The Latin American agenda must emphasize the study of indigenous people, who constitute a large group of citizens who have not received, in most cases, the cultural, economic, educational and development conditions they deserve. The health implications are obvious and rheumatic diseases are no exception. Recent studies have shown that Amerindian genes predisposing to systemic lupus erythematosus14 and the prevalence of rheumatoid arthritis in Native American groups seems to be increased in a population studied in the Maya of Yucatan.12 The ability to provide these groups with health services in rheumatology should be a part of comprehensive care.
Our region has a high frequency of obesity and diabetes. Health campaigns have emphasized the risks of this new pandemic in Latin America. The success of those campaigns certainly has a positive effect on the frequency of gout, knee osteoarthritis and back pain.

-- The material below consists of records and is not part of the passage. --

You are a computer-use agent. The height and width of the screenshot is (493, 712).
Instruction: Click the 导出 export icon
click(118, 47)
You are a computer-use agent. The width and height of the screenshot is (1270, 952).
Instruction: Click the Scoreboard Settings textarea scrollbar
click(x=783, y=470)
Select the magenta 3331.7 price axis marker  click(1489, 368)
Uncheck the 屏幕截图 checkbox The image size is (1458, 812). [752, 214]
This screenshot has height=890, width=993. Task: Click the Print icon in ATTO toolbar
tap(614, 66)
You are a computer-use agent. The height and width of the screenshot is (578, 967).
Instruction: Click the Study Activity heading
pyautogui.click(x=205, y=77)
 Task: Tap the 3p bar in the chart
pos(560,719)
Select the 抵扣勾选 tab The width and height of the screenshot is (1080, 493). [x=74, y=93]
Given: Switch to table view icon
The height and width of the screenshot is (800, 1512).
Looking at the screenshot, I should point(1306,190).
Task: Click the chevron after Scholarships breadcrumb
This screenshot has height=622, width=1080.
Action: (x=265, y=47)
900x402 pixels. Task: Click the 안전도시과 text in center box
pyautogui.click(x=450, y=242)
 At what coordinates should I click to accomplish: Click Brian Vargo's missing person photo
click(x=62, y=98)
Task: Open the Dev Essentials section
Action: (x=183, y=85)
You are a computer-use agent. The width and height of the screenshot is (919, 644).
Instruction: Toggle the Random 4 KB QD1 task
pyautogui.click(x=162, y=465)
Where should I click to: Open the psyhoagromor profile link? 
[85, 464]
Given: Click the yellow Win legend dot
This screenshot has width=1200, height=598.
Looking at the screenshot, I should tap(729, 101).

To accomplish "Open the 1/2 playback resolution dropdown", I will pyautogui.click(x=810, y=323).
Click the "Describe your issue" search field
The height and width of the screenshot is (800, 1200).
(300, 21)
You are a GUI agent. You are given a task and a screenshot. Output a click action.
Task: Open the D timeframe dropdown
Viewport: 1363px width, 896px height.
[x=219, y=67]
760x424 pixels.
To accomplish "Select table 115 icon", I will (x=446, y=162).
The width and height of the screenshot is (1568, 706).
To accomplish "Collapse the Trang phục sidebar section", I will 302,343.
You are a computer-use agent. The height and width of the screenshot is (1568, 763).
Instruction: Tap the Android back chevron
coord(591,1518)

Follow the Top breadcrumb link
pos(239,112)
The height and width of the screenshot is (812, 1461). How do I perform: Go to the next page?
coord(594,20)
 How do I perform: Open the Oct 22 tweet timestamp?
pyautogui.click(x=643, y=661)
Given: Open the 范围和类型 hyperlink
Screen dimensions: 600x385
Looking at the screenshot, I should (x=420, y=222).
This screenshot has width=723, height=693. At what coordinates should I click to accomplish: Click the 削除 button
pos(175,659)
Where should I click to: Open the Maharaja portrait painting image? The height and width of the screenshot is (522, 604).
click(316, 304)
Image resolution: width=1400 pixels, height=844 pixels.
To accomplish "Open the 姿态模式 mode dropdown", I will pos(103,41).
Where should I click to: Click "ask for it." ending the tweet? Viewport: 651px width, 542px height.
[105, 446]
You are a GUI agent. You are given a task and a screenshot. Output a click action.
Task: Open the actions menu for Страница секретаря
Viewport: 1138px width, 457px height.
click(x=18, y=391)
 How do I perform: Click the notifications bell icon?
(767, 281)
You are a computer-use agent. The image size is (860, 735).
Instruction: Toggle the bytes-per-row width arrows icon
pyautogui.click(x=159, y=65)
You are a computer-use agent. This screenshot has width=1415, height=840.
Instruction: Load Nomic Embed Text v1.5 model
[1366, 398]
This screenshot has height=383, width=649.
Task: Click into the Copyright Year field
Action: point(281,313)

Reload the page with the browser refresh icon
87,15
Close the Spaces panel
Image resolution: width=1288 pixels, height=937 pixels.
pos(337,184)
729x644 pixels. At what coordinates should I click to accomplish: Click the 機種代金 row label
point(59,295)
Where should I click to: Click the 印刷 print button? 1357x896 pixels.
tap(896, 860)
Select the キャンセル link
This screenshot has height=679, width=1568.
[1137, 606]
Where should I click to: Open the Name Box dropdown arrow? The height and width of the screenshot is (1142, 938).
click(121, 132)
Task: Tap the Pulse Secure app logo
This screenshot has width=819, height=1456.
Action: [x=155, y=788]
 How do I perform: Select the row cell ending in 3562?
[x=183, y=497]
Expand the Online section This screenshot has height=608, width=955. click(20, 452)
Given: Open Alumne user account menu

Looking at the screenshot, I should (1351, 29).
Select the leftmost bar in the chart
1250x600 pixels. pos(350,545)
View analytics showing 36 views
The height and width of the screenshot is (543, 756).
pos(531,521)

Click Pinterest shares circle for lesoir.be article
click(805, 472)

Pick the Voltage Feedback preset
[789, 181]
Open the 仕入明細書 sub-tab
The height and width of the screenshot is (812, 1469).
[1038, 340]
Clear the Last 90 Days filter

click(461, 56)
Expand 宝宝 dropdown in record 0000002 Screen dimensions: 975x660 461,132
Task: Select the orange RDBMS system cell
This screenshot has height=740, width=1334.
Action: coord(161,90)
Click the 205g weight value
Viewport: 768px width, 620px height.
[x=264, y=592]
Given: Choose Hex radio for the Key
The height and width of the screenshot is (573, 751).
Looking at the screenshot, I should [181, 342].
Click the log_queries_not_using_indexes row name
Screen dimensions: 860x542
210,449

Rheumatology in Latin America must adjust its services to meet the growing number of these pathologies.
Rheumatology Societies in Latin America now recognize that the number of rheumatologists is insufficient to meet the demands imposed by rheumatic diseases.8 Immediate adjustments are required to change an unflattering future for rheumatic patient care in our countries. May this document lead us to careful reflection and purposeful action to achieve what we all seek, timely and efficient care for our patients.
Conflict of InterestThe authors have no conflict of interest to declare.
Please cite this article as: Cardiel MH. Presente y futuro de las enfermedades reumáticas en Iberoamérica. ¿Estamos preparados para hacerles frente? Reumatol Clin. 2011. doi:10.1016/j.reuma.2010.12.009.